Je suis arrivé la veille assez tard et j'ai dormi au CREPS pour me simplifier la vie. Les logements sont basiques mais les prix imbattables. Pour la première fois, j’ai aussi transporté deux covoitureurs Blablacar afin de réduire les frais de déplacement et faire passer le temps de trajet sans trop s’ennuyer. L’expérience est concluante, je suis tombé sur deux personnes supers intéressantes et j’ai à peine perdu 15 minutes pour les récupérer et les déposer. Je suis définitivement un nouvel adepte de cette formule de covoiturage !

J’attends donc tranquillement dans le hall de l’accueil du CREPS d’Aix-en-Provence au milieu d’un groupe de grimpeurs qui vient de passer à la moulinette des TEPs. Tout le monde a réussi. Certains disent que les épreuves étaient « gentilles », mais cela n’engage qu’eux, je ne connais pas leur niveau max.

Les profs nous invitent à aller en salle de cours pour commencer cette journée. David, le responsable de la formation, nous accueille avec un discours très rassurant « Nous allons vous demander de répondre à questionnaire et rédiger un petit texte, mais je peux déjà vous dire que tout le monde est pris ! ». Cooool ! Bon, le petit détail, c’est que tout le monde ait un financement, ce qui n’est pas gagné. Mais David explique comment le CREPS gère cette question, et toute l'équipe pédagogique semble se démener pour aider les candidats à trouver des solutions. David est épaulé par Bruno (un vieux guide de montagne qui semble avoir bien baroudé) et Pierrick l’ancien président du Syndicat des professionnels de l’escalade et du canyon. Ils sont tous très avenants et détendus. C’est agréable.

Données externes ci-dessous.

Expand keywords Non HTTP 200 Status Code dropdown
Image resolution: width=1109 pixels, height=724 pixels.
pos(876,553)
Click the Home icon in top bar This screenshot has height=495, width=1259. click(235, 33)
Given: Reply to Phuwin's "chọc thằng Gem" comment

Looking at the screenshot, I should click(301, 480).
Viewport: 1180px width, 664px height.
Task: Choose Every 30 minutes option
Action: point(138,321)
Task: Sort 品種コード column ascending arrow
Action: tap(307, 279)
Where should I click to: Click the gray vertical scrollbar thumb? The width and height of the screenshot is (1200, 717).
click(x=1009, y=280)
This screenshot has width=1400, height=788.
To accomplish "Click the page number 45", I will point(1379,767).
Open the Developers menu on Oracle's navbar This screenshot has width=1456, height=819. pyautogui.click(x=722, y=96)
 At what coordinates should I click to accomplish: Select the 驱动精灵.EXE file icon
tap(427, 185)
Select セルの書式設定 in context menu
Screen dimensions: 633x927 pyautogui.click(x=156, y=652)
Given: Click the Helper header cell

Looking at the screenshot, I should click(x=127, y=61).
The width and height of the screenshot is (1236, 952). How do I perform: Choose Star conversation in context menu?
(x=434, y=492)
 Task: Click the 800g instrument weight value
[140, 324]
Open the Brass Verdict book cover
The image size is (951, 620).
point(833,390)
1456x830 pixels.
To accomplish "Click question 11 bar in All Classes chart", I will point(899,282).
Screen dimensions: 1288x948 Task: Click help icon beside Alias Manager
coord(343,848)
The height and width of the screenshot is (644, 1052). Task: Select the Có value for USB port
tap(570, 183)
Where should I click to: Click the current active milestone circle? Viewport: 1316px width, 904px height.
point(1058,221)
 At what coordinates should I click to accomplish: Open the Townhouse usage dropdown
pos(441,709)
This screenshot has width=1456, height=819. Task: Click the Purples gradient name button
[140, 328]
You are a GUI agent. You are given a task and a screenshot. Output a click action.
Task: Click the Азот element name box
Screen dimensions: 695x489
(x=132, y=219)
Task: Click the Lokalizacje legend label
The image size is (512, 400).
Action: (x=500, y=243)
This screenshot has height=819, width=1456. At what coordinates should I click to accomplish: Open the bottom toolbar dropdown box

Après la petite introduction de David, nous faisons un tour de table pour nous présenter. Il y a 23 personnes de profils très différents : deux thésards, une petite poignée d’ingénieurs en reconversion, d’autres qui exercent déjà avec un diplôme connexe (CQP escalade, licence STAPs, etc.), un couvreur, une infirmière, des gars sans emplois, etc. La tranche d’âges s’étend de 20 à 49 ans et même s’il y a une majorité d’hommes, il y a une petite dizaine de filles. Il y a aussi un italien et une espagnole. Notre seul point commun sur le papier est notre passion pour l’escalade mais je trouve que le groupe rassemble une belle diversité propice à des futurs échanges enrichissants.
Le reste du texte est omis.